Reproducibility of liver iron concentration measured on a biopsy sample: A validation study in vivo

Determination of liver iron concentration is essential to predict iron related tissue damage and to guide chelation therapy. To assess the reliability of a single biopsy iron concentration determination in representing the whole liver iron concentration, we conducted a prospective study performing two immediately successive liver biopsies from 61 noncirrhotic, iron overloaded thalassemia patients, directing the needle to different direction from the same skin cut. The correlation among sample biopsies was determined by both regression analysis and the Bland–Altman method. The results showed that overall correlation between the two samples was high (Pearson's coefficient of correlation r = 0.970, P < 0.0001; 95% CI 0.951–0.981; R 2 = 0.941).
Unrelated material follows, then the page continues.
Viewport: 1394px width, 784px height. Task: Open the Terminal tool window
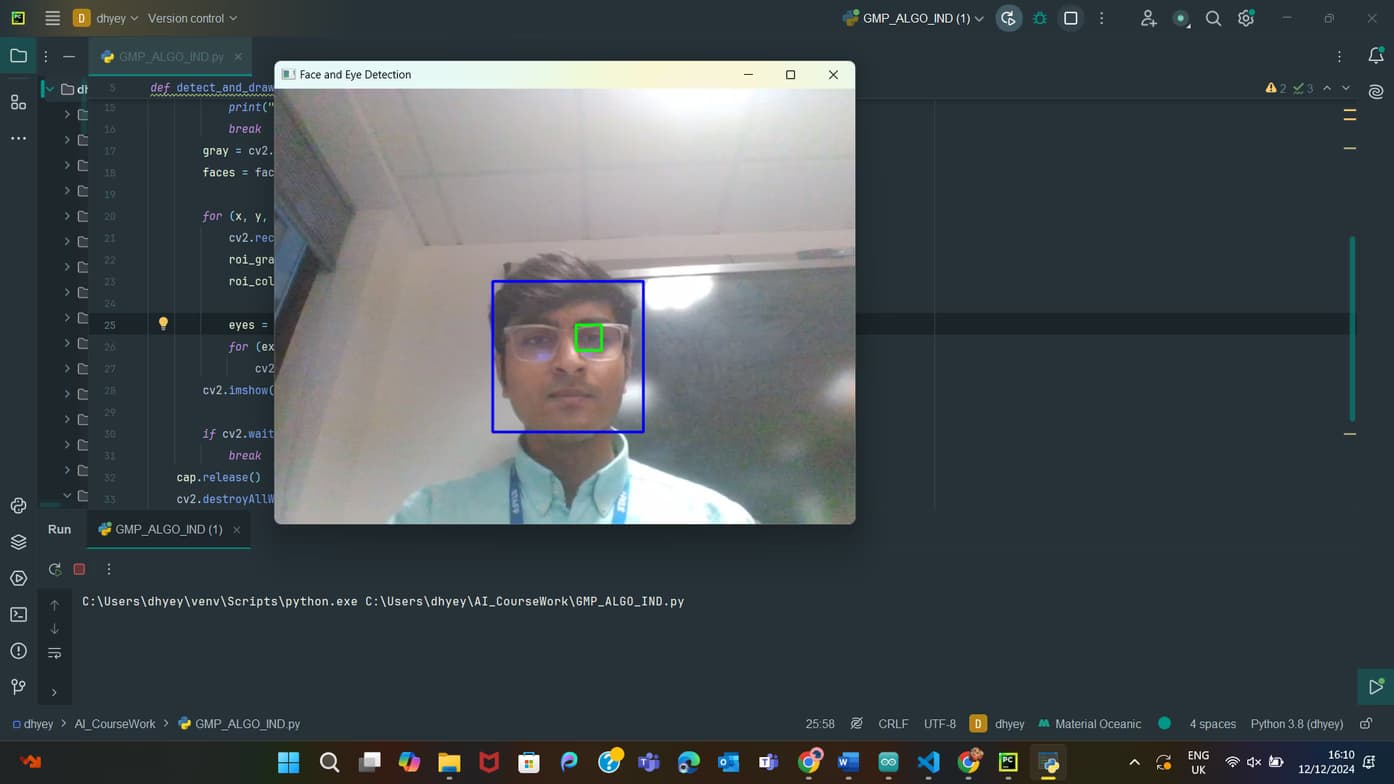tap(18, 614)
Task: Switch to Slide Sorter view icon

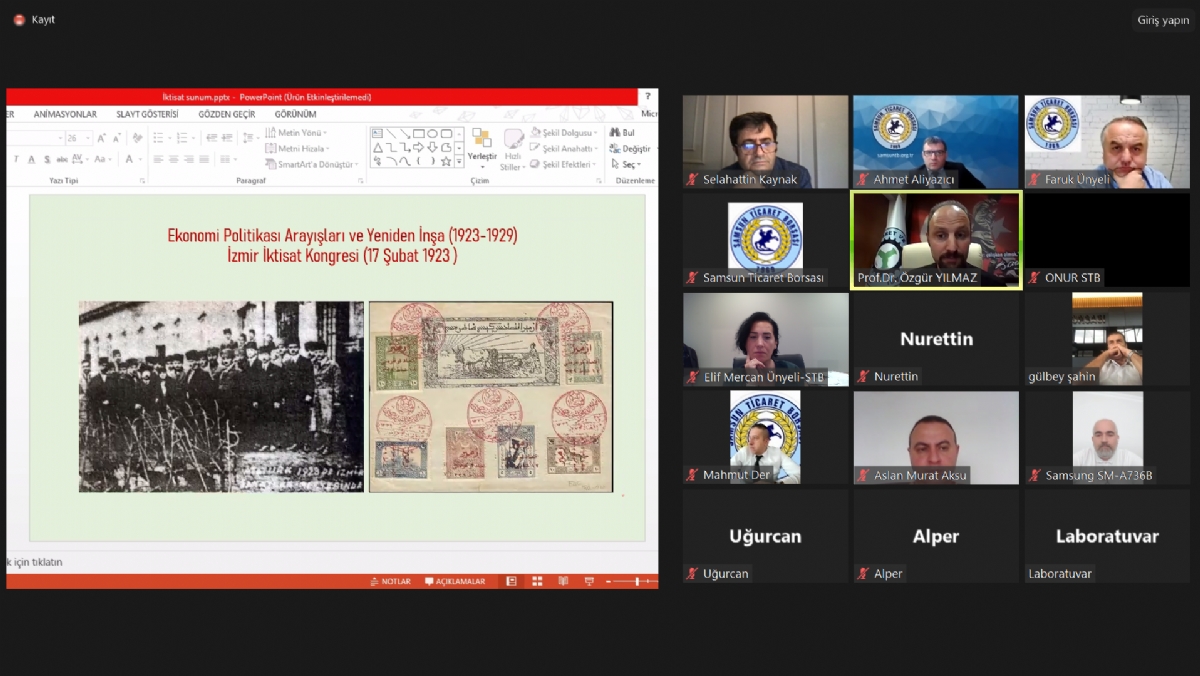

To evaluate if sample dimension had an impact on the analysis we analyzed separately biopsy couples were both sample gross weight were ≥1 mg dry weight ( n = 16) from the others [one or both had a specimen gross weight <1 mg dry weight ( n = 45)]. In the first case, correlation coefficient r was equal to 0.998 ( P < 0.0001; 95% CI: 0.995–0.999; R 2 = 0.996) while in the latter was 0.960 ( P < 0.0001; 95% CI: 0.928–0.977; R 2 = 0.921). In no instance second specimen prediction interval was outside the interval implying different prognostic and therapeutic decision if both liver samples gross weight were ≥1 mg dry weight. The Bland–Altman plot analysis showed the same trend observed using Pearson's correlation coefficient in the analyzed sample categories. Hepatic iron concentration determined in “good quality” biopsy specimen (i.e. sample gross weight ≥1 mg dry weight) is a reliable indicator of whole liver iron concentration. Am. J. Hematol. 90:87–90, 2015. © 2014 Wiley Periodicals, Inc.